Do not drink alcohol until you are off the trail and back in your cozy lodging. Alcohol packs a double whammy in the cold. First, it causes your blood vessels to dilate. That makes you feel warmer, but it causes your body to lose heat faster. Second, it impairs your judgment. Hypothermia, the condition caused by excess heat loss, does the same thing. And, of course, you really want to keep as many wits functioning as possible when you are out in the cold. Alcohol can also contribute to dehydration if the alcohol content of your drink is above 10% and you drink large amounts.
Another key aspect of staying hydrated is protecting your skin by keeping it protected from the sun and well moisturized. Chapped skin is not only painful, it means that the protective barrier of your skin has been damaged. Moisturizing cream with an SPF of 15 or greater will prevent that.
5. Should You Wear a Hat?
Well, yes, of course, it makes you look outdoorsy! And there are so many cute hats these days.
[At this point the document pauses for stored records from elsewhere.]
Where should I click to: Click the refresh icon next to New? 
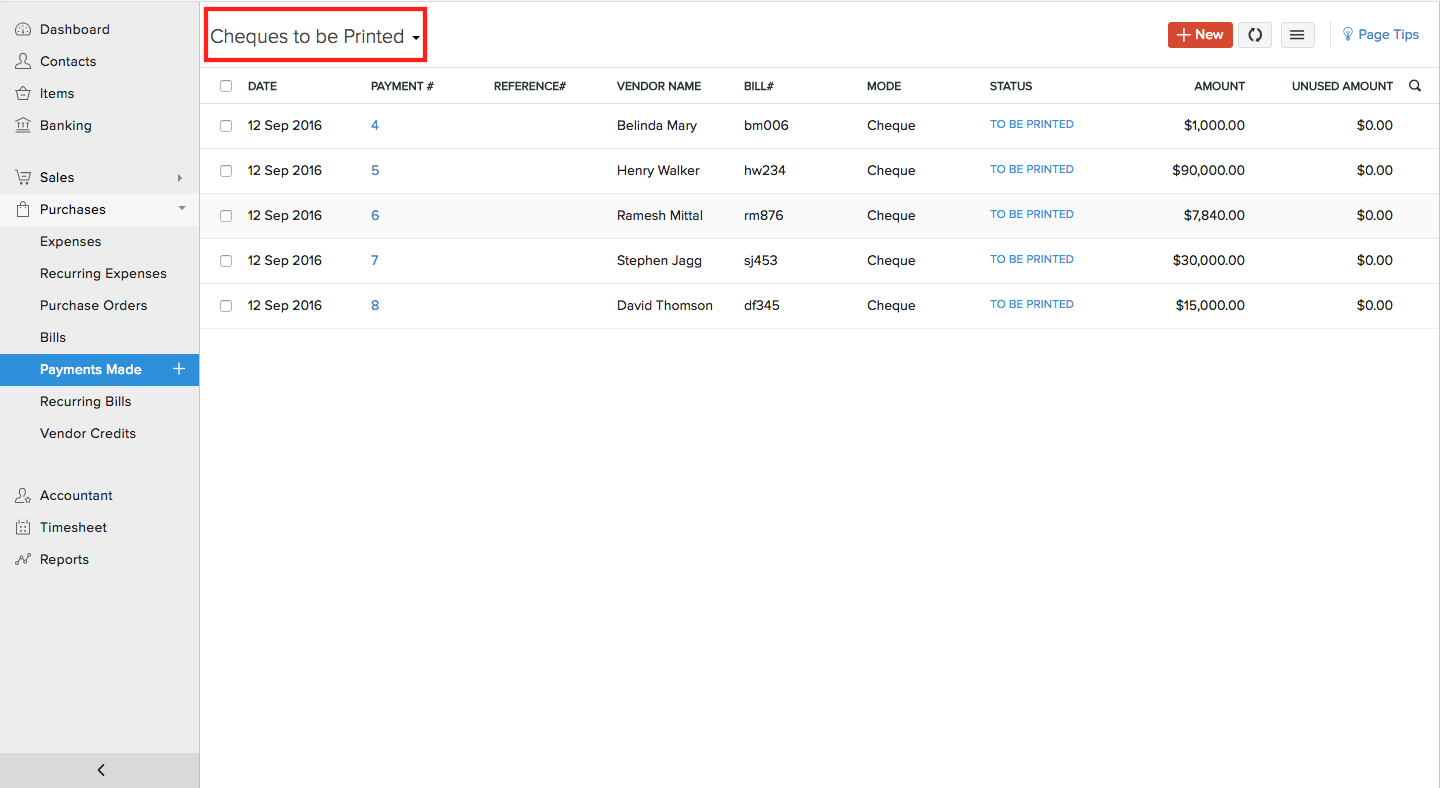(x=1254, y=35)
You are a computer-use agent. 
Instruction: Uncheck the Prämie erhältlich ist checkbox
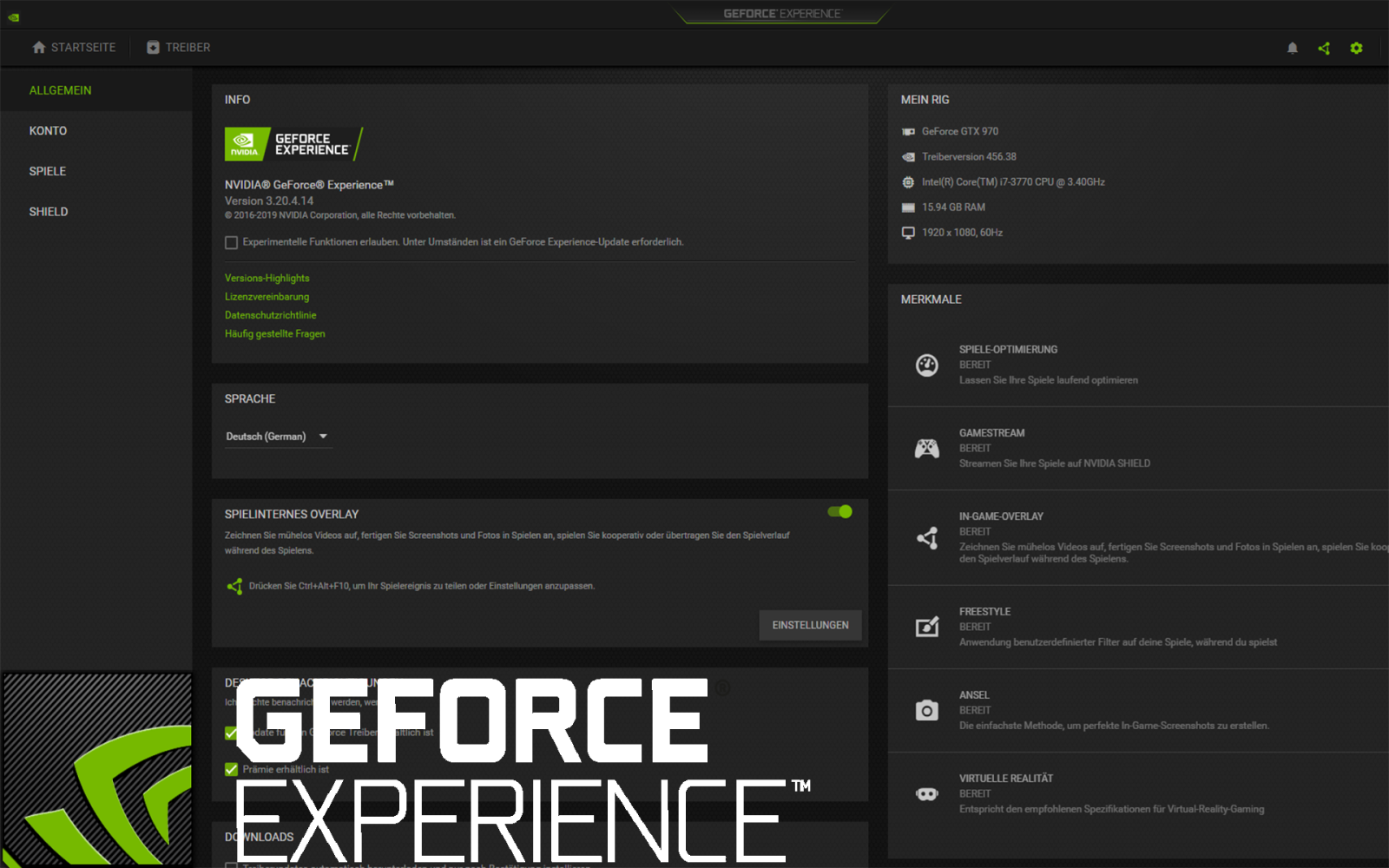click(x=231, y=769)
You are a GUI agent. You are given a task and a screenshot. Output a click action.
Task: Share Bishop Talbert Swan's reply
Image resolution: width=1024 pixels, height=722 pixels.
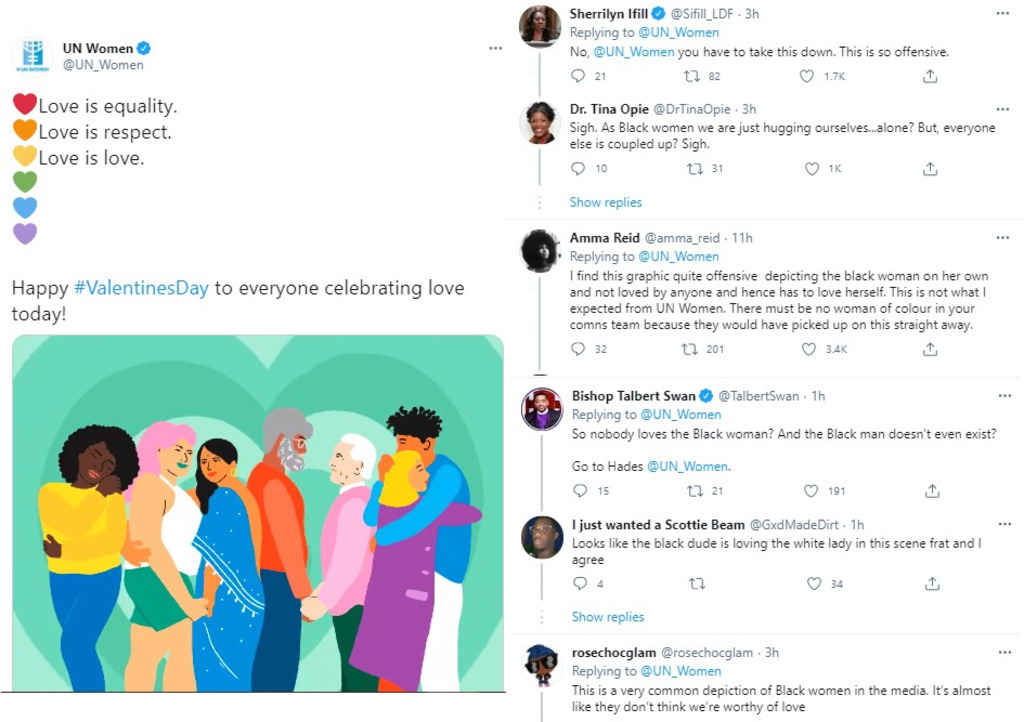tap(932, 491)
We used to think that wearing a hat would prevent a large amount of heat loss because of the rich network of blood vessels that feed your brain. However, recent research has shown that heat loss through your head accounts for about 7% of your heat loss.
Of course, 7% is not insignificant, and that, plus the fact that hats make you feel cozy, makes them well worth wearing. If you have short hair, then a hat will keep your ears from getting chafed by the cold.
6. Eat Lots of Snacks!
This is my favorite tip! I started winter camping when I heard that polar explorers had to eat 5000 calories daily just to maintain their body weight. That might be a little excessive for a couple of hours of hiking or skiing, but there is no doubt that the snacks you brought with you, washed down by the thermos of hot tea you happen to have in your pack, are not only tasty but also essential for staying warm.